* THE REQUEST: Continue the slice sampling text below, starting right after its last line.

* PAGE TEXT:
As it should be noticed that the sampled $v$ is not Gaussian distributed, rather skewed. However, we know that $v$ is in fact zero-mean gaussian distributed. The skewed sampling is not good to estimate the true distribution of $v$. As discussed in the original post, it is because under the directed regime — any small or negative $v$ implies that every $x_k∼\mathcal{N}(0,e^v \approx 0)$, thus imposing a huge probability “penalty” on any non-zero $x_k$. Meanwhile, our Metropolis-Hastings is naively proposing a vector of $x_k$s which are probably not all zero, so we tend to reject any small or negative $v$.

So for slice sampling:

def slice_sample(init, iters, sigma, step_out=True):
    """
    based on http://homepages.inf.ed.ac.uk/imurray2/teaching/09mlss/
    sigma is the step size of each coordinate
    """

    dist = joint_dist()

    # set up empty sample holder
    D = len(init)
    samples = np.zeros((D, iters))

    # initialize
    xx = init.copy()

    for i in xrange(iters):
        perm = range(D)
        np.random.shuffle(perm)
        last_llh = dist.loglike(xx)

        # Sweep through axes (simplest thing)
        for d in perm:
            # u|x ~ [0,1]*p(x)
            llh0 = last_llh + np.log(np.random.rand())
            
            # Create a horizontal interval (x_l, x_r) enclosing xx
            rr = np.random.rand(1)
            x_l = xx.copy()
            x_l[d] = x_l[d] - rr * sigma[d]
            x_r = xx.copy()
            x_r[d] = x_r[d] + (1 - rr) * sigma[d]

            # step out p(x)>u'
            if step_out:
                llh_l = dist.loglike(x_l)
                while llh_l > llh0:
                    x_l[d] = x_l[d] - sigma[d]
                    llh_l = dist.loglike(x_l)
                llh_r = dist.loglike(x_r)
                while llh_r > llh0:
                    x_r[d] = x_r[d] + sigma[d]
                    llh_r = dist.loglike(x_r)

            x_cur = xx.copy()

[Stored dataset items]
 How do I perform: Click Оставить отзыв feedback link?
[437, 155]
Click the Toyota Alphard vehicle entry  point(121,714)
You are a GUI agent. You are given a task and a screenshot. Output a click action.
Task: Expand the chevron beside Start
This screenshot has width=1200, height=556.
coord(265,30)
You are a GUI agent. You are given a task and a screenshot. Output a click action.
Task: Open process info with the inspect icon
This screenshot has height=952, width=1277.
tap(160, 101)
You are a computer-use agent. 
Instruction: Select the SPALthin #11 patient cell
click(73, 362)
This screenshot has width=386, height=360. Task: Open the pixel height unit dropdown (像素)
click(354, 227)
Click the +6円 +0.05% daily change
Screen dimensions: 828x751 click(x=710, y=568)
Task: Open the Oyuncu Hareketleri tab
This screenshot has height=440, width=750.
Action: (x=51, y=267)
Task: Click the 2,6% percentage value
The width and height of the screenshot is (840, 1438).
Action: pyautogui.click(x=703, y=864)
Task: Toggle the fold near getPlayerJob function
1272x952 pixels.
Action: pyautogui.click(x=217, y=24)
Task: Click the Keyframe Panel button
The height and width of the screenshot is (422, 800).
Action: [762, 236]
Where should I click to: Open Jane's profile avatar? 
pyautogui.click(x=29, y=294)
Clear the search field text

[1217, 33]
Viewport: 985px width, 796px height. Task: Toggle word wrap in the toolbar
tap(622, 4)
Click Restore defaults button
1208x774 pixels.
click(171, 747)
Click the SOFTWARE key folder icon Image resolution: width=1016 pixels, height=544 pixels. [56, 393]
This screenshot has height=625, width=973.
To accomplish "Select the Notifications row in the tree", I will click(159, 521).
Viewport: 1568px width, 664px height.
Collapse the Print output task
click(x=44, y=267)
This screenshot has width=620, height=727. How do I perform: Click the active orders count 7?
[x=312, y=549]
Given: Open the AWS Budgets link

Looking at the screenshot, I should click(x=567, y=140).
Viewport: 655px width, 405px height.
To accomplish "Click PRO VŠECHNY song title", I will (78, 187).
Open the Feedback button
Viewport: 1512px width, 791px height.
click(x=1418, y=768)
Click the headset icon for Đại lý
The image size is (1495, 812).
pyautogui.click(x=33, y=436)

* RESULT OF THIS TASK:
            while True:
                xd = np.random.rand() * (x_r[d] - x_l[d]) + x_l[d]
                x_cur[d] = xd.copy()
                last_llh = dist.loglike(x_cur)
                if last_llh > llh0: #this is the only way to leave the while loop, satiesfy p(x)>u'
                    xx[d] = xd.copy()
                    break
                elif xd > xx[d]:
                    x_r[d] = xd
                elif xd < xx[d]:
                    x_l[d] = xd
                else:
                    raise RuntimeError('Slice sampler shrank too far.')

        if i % 1000 == 0: print 'iteration', i

        samples[:, i] = xx.copy().ravel()

    return samples

# define our starting point
w_0 = np.array([0., 1., 1., 1., 1., 1., 1., 1., 1., 1.])

# actually do the sampling
n = 10000
sigma = np.ones(10)
samples = slice_sample(w_0, iters=n, sigma=sigma)

burnin = 0
m = n-burnin
v = samples[0, burnin:]
fig = plt.figure()
ax0 = fig.add_subplot(211)
#fig, (ax0, ax1) = plt.subplots(2, 1)

# show values of sampled v by iteration
ax0.plot(np.arange(m), v)
ax0.set_xlabel('iteration number')
ax0.set_ylabel('value of sampled v')

ax1 = fig.add_subplot(212)
# plot a histogram of values of v
ax1.hist(v, bins=80)
ax1.set_xlabel('values of sampled v')
ax1.set_ylabel('observations')

plt.show()